但事情总是与她作对,就在第三天晚上,婉莹拖着疲惫的身子回到了那座毫华气派的公寓。虽然她明知许嘉凯不在,但她还是遵守职业道德,天天回到这里。
拿钥匙拧开房门,不知是什么缘故,最近这几天似乎特别累,婉莹慢慢地关好门。三天,许嘉凯走了三天,在这三天当中,他没来过一次电话。不不!她并不稀罕他的电话,这样不是更好?
待她转身之际,一双有力的大手从后面圈住了她。同时,深重的呼吸吹拂到她的脖颈。
婉莹心一慌,他回来了,在她毫无知觉之时又回到她的身边。她的身子慢慢挺直了起来,紧闭双眼,定了定心神,不让自己显得心慌意乱,更掩去了眼中的那一丝喜悦。
随着一声深深的叹息声,许嘉凯的嘴落在了她的脖颈上,他的唇慢慢地在她的脸上游动,目标最后锁定了她的双唇上。
她强迫自己不去理会而把背脊挺得更为坚硬,她可以忍受他一声不响的离开,但却无法忍受他无声无息地回来后对她的予取予求。这三天中,他当然不会闲得无事做,他身边从不缺少女人,她不想让自己变得同那些女人一样,沉沦在他的强索之中。
他从不知自己会有如此强烈的思念,离开的三天当中他只想快点完成工作,回到她的身边,把她搂在怀里。现在的她冰冷得如同一具僵尸,他更加霸道地锁住她的双唇,重重地吮吸着,他渐渐升起了一片怒意!
婉莹怒力地想推开他,但面对他强壮的身躯,她又奈何不得。他的攻势不再强悍,慢慢地转为冗长而缠绵,她的身子在他的抚弄下慢慢软柔了起来。推拒的双手缓缓地抚上了他的身躯,她的意识渐渐地被他所融化,身子不受控制地迎向了他,喉间发出了诱人的呻吟声……
她不是冰冷的,只有在他怀中,他才感觉得出她是如此热情与让人迷恋。这辈子,他头一回迷恋女人身子。是的,他对她的思念,完全是因为这个原因,除了这个就再也没有别的了。他不愿深思更多的问题,因为他自信,他不会爱上任何一个女人。
她再一次迷失了自己,发现自己完全是全身心地迎合他。
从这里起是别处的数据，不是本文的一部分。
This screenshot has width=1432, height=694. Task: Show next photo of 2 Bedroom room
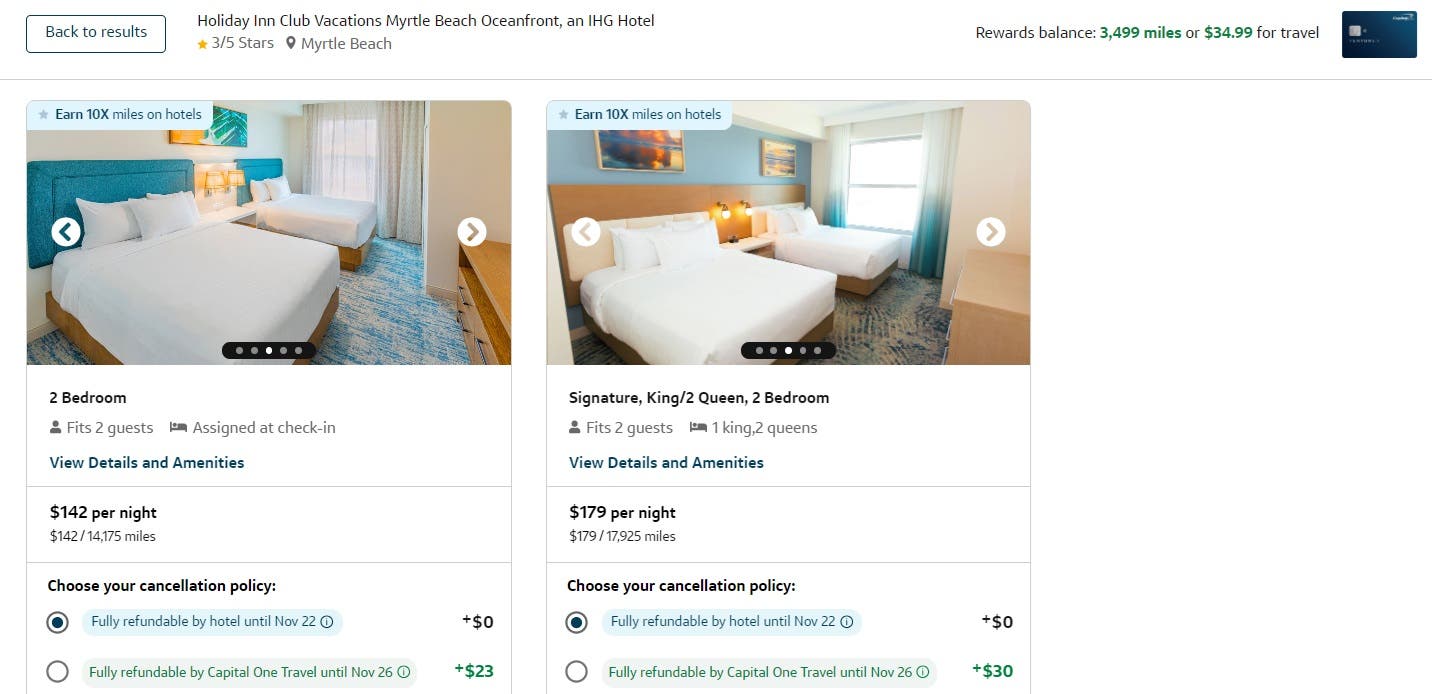tap(472, 232)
天哪!她变得如此下贱,为何每次都渴望他,推拒不了他?可怕的是自己竟然会沉陷进他的诱惑中,更可怕的是当他要她的时候,她会极于渴望拥有他,并沉迷于其中的欢乐。
她好怕……
她不自禁地战栗了。
他感觉到了她的轻颤,收紧了双臂的力道,手指在她光滑的身体上慢慢地摩娑。
“你已经是我的女人,还怕什么?”
他的女人,她已成了他的女人,他的女人又何止她一个,成为他的女人又意味着什么?只预示着以后的遭弃和玩弄!
她怕吗?是的,她真的怕!怕他的细微温情。
“成为你的女人才会可怕。”她说得很轻,轻得连自己都难以听到。
但他听见了。
“为什么?”他抬起她的下巴,另一支手按住了她抚弄他颈上的项链的手。
她躲避他逼视的眸光,深怕探知自己怕他的真正原因。
“怕让自己变得不认识自己,。”
“你真是个奇怪的女人,大概这就是我要征服你的原因。”
征服!他只想征服她,除了这个再也没有其他了,当他征服她之后也就是她被抛弃之时。
“我饿了。”她打算离开这个温暖又危险的男人怀里。
嘉凯笑了笑。确是饿了,回来后还没有吃东西,刚才又那么耗费精力。
“我也饿了。我们吃点什么?”他一把拉住了欲离开的婉莹,有些宠溺地搂紧了她。“吃快餐面,行吗?简单又省时。”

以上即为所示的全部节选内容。